Begin your copy at the line holding "Click the help icon beside Issued By" and end it at the last line of the listing. Keep every line exact and leave out the pictures.
━━━━━━━━━━━━━━━━━━━━
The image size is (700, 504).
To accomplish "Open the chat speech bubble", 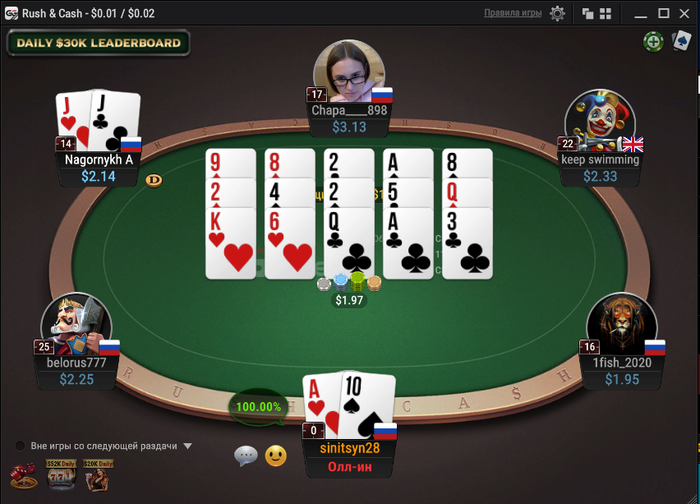I will coord(246,456).
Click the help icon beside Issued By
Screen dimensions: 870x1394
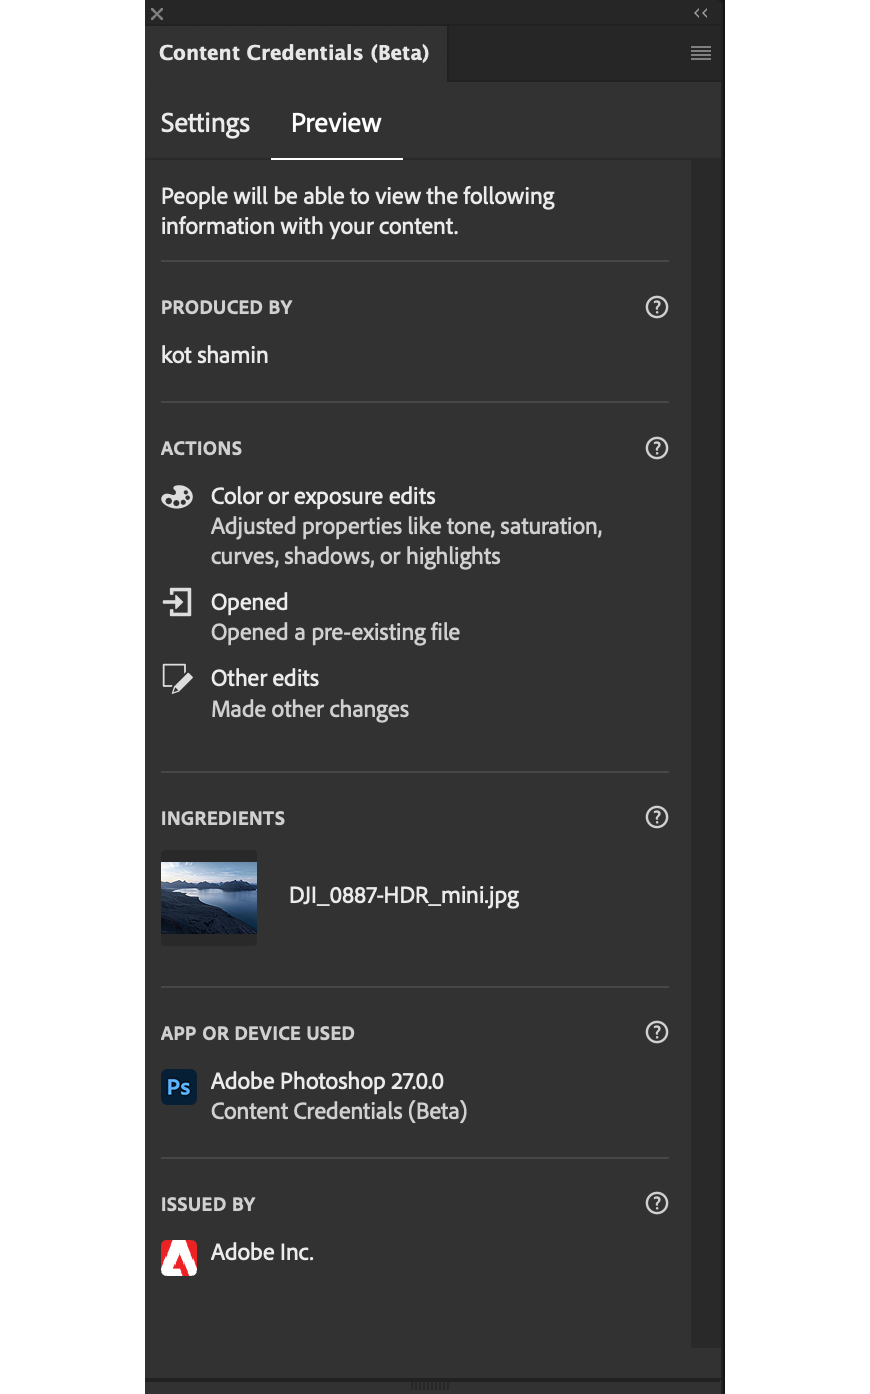657,1203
━━━━━━━━━━━━━━━━━━━━
Answer to this exercise –
Click the help icon beside Issued By
Screen dimensions: 870x1394
657,1203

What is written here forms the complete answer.